The tasks of parsing and generating are, however, very different tasks. The task of generation is heavily constrained, in the sense that the system definitely has access to all of the information that needs to be communicated. The system's extensively detailed understanding of what needs to be communicated (semantic instance) has to be abstracted and pruned down to a relatively compact form (utterance). Although there may be a large or infinite number of potential utterances that would satisfy the system's functional requirements for a given semantic instance, the system only has to generate one of them.
By contrast, the task of parsing frequently appears under-constrained. No matter how sophisticated the system is, its designer cannot guarantee that users of the system will always provide input that unambiguously maps to a relevant semantic instance.

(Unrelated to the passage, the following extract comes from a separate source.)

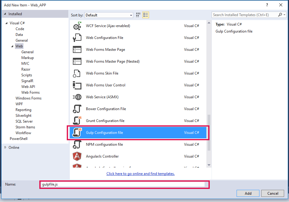Select the Windows Forms category

pyautogui.click(x=28, y=98)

Moreover, the range of potential utterances that the system must be able to parse may be far greater than some minimal set required to express all potential semantic instances.
When generating, a system maps an exact semantic instance onto a small domain of utterances. When parsing, a system maps from a large domain of utterances into a probabilistic distribution of semantic instances. This asymmetry has been used to justify the split between generation and parsing modules: generation for many applications can be accomplished by a strict logical system of utterance templates; parsing is an open problem which almost certainly must involve sophisticated machine learning techniques. These differences, however, rather than obstructing the development of a unified language model, may assist in it.

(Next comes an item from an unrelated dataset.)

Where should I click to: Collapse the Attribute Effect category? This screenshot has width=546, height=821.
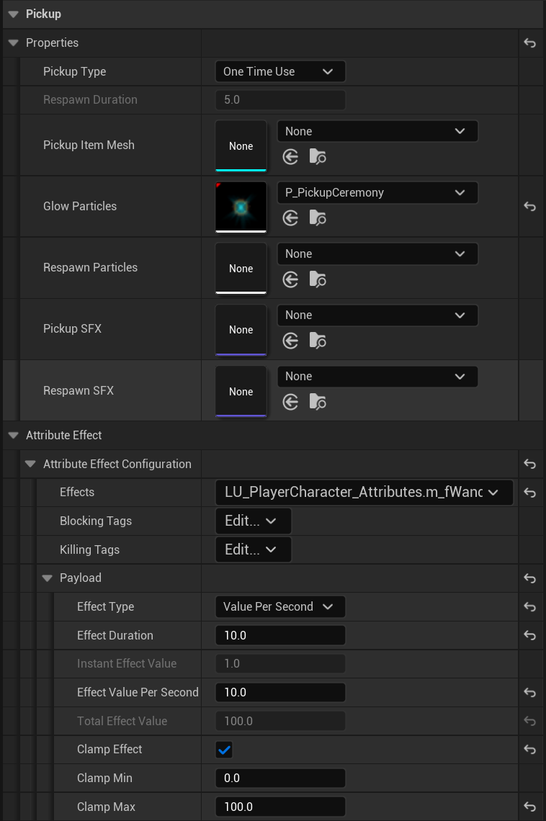13,435
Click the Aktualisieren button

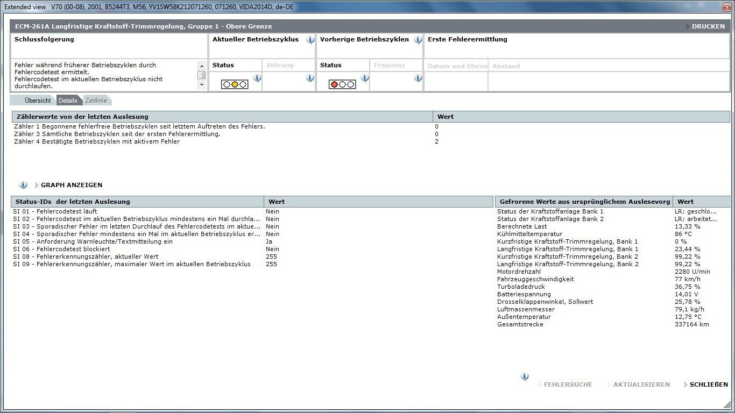coord(641,384)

Consider the problem of an application which requires a natural language interface. The most laborious aspect of implementing this interface is not to design the data structures and algorithms required for the language model, but rather to populate the utterance vs. semantic mapping. In the case of generation by templates, all of the templates must be identified and input into the system. In the case of parsing statistically, the system must be trained on a corpus of labeled training data (and most concerning: someone needs to create the labeled training data). Each training instance may include not only an utterance and a semantic instance, but also the derivation steps linking the two.

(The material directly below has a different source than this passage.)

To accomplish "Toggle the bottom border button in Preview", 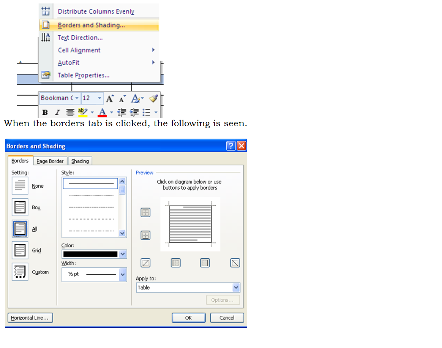I will [145, 235].
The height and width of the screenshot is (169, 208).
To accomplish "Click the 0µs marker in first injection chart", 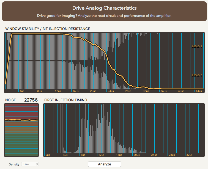I will (48, 155).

Assuming that you have a set of generation templates, perhaps it is not all that difficult to bootstrap the parsing model, without manually labeling training data: have the generation model generate a random corpus (with derivations), then train the parsing model on that. Although the resulting parsing model will be most accurate on utterances covered by the generation model, one should hope that small deviations from this restricted domain of utterances will also be parsable.
Once the parsing model is trained, it may be possible to make incremental extensions to the generation templates without having to hand-code them. Provide the parser with semantic instance/utterance pairs that are almost covered by the generator. The parser, being statistical, will likely find a derivation for the utterance which matches a slightly different semantic instance. If the semantic differences are small enough, the system may be able to infer that one of the derivation steps could be replaced with a similar derivation step having a different semantic mapping. This new template could be added to the generator, extending both the generator's capabilities, and the random corpus used for parser training.
Although it is likely no faster to hand-craft a semantic instance/utterance pair than it is to hand-craft a template, it seems more plausible that a system could at run-time encounter such a pair (and learn from it) than that a system could at runtime encounter a fully-formed generation template. This kind of co-training could form the basis for a language model which is defined in broad strokes by system designers, and then incrementally refined post-deployment.